Task to complete:
In the records below, find the line that contains "Viewport: 1450px width, 823px height." and the line that contains "Open the Portal", then retype exactly those two lines and every line between them.

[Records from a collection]
*** Begin section ***
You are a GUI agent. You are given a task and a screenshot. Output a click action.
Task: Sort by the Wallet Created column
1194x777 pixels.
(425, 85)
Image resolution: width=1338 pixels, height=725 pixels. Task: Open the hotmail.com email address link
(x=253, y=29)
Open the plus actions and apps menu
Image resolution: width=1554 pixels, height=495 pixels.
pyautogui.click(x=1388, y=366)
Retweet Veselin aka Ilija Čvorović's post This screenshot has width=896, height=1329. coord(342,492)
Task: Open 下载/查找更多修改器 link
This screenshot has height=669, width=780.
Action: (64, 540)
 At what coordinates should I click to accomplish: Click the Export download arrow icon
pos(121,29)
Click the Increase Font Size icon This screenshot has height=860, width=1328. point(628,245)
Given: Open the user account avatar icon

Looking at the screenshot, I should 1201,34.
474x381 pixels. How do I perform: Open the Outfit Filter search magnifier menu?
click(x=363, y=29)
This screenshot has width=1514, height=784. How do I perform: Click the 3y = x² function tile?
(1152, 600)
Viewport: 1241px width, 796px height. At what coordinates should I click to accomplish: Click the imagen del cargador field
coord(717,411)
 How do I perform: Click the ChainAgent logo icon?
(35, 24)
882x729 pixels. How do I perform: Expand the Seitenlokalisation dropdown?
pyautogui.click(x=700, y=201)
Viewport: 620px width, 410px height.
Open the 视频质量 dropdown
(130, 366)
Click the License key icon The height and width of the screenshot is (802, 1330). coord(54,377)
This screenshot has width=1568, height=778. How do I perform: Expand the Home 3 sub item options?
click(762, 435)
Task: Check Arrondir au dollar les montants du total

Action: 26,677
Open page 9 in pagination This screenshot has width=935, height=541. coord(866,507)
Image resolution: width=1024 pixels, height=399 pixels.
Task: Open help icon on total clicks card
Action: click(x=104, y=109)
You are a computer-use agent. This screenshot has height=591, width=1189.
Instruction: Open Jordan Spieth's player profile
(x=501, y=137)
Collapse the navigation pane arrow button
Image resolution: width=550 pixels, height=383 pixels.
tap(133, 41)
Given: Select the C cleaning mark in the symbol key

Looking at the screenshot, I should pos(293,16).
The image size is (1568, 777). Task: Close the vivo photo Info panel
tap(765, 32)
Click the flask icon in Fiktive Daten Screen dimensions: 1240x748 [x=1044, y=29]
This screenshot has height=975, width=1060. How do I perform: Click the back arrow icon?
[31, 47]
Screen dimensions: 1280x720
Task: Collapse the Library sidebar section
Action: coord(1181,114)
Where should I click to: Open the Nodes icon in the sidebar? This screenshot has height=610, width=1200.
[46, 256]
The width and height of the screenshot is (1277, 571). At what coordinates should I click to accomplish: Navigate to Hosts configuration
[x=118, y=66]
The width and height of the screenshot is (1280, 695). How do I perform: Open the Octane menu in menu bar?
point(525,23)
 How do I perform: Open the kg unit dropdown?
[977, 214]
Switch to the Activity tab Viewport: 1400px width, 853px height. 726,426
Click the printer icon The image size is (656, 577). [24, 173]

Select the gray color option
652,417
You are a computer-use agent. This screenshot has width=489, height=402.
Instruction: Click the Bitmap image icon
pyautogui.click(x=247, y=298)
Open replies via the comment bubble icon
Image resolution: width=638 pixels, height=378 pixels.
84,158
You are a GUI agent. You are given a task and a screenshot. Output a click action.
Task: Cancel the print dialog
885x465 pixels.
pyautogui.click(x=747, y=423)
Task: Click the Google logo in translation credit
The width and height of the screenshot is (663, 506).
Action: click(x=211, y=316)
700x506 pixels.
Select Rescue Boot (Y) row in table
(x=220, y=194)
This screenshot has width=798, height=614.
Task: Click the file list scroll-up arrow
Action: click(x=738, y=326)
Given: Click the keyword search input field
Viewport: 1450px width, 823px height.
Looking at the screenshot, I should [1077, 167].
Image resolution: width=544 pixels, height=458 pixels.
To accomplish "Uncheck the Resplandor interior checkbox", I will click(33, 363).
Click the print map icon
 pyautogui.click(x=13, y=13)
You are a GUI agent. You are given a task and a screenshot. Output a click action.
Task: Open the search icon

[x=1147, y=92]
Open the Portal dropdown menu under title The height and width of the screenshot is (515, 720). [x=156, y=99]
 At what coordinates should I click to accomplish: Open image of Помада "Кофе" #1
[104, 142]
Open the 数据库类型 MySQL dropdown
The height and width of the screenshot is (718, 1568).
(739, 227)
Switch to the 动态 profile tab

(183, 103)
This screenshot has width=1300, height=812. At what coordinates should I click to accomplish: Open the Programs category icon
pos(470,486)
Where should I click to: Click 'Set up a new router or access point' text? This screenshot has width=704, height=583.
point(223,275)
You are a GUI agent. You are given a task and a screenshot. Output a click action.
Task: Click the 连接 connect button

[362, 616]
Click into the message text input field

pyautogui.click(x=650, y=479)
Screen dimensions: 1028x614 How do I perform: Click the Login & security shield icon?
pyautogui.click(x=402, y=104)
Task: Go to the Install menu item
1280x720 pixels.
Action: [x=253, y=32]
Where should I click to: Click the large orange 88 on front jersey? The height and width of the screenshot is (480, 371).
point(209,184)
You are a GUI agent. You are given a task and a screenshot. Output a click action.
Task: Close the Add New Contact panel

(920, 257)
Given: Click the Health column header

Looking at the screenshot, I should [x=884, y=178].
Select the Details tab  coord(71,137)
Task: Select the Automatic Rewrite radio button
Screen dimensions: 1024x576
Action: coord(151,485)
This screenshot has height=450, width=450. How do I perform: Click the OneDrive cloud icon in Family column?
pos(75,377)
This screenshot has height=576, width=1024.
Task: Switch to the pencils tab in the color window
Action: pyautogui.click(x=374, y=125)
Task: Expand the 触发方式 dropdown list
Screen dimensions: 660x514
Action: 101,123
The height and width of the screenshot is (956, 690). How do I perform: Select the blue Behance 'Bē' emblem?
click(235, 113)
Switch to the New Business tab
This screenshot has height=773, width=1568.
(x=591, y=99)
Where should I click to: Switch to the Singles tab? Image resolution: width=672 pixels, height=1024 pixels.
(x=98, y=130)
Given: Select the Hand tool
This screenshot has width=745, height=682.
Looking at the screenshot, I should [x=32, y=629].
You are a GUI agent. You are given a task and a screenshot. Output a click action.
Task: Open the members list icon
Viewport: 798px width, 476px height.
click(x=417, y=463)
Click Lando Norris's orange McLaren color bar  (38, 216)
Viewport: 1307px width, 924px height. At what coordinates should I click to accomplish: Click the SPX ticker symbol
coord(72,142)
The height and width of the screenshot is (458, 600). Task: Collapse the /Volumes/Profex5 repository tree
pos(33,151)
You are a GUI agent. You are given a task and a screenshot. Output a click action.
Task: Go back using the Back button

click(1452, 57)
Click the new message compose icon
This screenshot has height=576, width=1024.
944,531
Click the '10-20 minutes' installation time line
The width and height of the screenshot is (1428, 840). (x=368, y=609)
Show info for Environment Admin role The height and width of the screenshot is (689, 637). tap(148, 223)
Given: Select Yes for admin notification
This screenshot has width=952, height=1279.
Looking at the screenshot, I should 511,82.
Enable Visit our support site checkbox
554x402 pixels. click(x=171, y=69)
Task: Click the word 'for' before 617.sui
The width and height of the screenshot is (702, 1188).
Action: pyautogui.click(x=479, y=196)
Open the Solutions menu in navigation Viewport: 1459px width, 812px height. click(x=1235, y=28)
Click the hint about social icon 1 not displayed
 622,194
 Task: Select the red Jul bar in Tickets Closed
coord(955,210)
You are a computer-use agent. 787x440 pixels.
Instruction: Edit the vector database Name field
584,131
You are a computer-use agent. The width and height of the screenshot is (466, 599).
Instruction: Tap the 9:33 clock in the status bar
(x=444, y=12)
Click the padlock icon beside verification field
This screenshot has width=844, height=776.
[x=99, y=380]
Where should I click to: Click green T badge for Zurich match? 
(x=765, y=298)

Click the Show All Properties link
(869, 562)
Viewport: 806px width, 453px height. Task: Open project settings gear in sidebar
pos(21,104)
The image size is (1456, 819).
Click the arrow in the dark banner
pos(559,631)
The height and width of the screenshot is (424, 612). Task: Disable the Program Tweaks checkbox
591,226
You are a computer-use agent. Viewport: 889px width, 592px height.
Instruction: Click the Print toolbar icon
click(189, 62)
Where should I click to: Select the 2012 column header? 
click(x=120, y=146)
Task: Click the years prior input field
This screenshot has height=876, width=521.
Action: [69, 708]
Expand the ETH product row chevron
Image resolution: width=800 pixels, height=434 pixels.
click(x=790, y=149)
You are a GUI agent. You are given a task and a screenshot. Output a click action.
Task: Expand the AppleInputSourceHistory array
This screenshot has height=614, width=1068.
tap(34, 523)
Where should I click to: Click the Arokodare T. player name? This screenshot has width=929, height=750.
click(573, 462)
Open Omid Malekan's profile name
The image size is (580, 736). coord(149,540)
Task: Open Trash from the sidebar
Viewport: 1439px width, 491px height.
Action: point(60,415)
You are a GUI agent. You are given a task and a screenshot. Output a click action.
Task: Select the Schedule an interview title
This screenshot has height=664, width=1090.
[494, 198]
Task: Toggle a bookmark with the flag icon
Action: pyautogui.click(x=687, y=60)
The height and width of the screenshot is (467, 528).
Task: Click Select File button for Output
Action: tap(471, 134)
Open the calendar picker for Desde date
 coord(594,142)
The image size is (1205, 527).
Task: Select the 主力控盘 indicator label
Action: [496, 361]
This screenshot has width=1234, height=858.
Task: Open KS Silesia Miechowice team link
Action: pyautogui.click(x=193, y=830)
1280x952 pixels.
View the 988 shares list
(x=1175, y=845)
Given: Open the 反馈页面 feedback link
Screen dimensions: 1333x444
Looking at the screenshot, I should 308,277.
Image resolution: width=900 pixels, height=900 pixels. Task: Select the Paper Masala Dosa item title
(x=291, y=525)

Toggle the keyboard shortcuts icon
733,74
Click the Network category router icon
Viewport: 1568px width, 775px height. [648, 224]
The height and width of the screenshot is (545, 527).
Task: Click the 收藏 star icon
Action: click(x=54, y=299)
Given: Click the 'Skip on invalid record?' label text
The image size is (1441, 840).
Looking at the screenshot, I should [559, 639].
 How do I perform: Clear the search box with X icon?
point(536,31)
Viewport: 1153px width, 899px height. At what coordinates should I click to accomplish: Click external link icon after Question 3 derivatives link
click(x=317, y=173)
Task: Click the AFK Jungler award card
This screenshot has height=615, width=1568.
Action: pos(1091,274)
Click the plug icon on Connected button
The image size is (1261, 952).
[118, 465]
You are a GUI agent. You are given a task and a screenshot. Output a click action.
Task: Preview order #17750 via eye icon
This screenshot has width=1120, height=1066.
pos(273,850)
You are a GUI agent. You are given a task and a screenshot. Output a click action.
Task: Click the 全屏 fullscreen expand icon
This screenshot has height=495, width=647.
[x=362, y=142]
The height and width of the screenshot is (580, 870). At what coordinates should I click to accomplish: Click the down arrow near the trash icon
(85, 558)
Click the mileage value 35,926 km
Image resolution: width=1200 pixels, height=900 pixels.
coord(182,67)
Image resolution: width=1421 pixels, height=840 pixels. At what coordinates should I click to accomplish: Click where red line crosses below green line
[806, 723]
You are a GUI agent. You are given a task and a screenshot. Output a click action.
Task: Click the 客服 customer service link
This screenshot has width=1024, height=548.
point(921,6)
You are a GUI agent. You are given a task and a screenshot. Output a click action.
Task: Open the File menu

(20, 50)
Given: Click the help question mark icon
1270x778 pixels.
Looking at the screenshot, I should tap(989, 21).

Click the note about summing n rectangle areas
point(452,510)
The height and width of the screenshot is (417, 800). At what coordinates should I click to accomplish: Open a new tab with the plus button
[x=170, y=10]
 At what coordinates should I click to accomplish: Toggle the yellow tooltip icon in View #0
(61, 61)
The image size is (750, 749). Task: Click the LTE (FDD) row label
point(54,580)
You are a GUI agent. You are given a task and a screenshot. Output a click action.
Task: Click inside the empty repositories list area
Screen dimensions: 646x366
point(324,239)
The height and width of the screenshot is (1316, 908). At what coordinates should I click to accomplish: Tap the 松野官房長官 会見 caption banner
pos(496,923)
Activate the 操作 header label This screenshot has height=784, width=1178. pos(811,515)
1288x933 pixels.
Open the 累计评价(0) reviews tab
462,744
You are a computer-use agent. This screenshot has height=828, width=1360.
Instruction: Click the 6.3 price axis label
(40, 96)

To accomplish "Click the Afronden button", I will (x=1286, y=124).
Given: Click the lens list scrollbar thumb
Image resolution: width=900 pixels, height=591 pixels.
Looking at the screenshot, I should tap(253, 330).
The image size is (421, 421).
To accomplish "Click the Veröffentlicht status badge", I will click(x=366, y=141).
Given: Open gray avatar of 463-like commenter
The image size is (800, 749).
*** End section ***
Reply to the exercise:
Viewport: 1450px width, 823px height.
Looking at the screenshot, I should [1077, 167].
Image resolution: width=544 pixels, height=458 pixels.
To accomplish "Uncheck the Resplandor interior checkbox", I will click(33, 363).
Click the print map icon
 pyautogui.click(x=13, y=13)
You are a GUI agent. You are given a task and a screenshot. Output a click action.
Task: Open the search icon

[x=1147, y=92]
Open the Portal dropdown menu under title The height and width of the screenshot is (515, 720). [x=156, y=99]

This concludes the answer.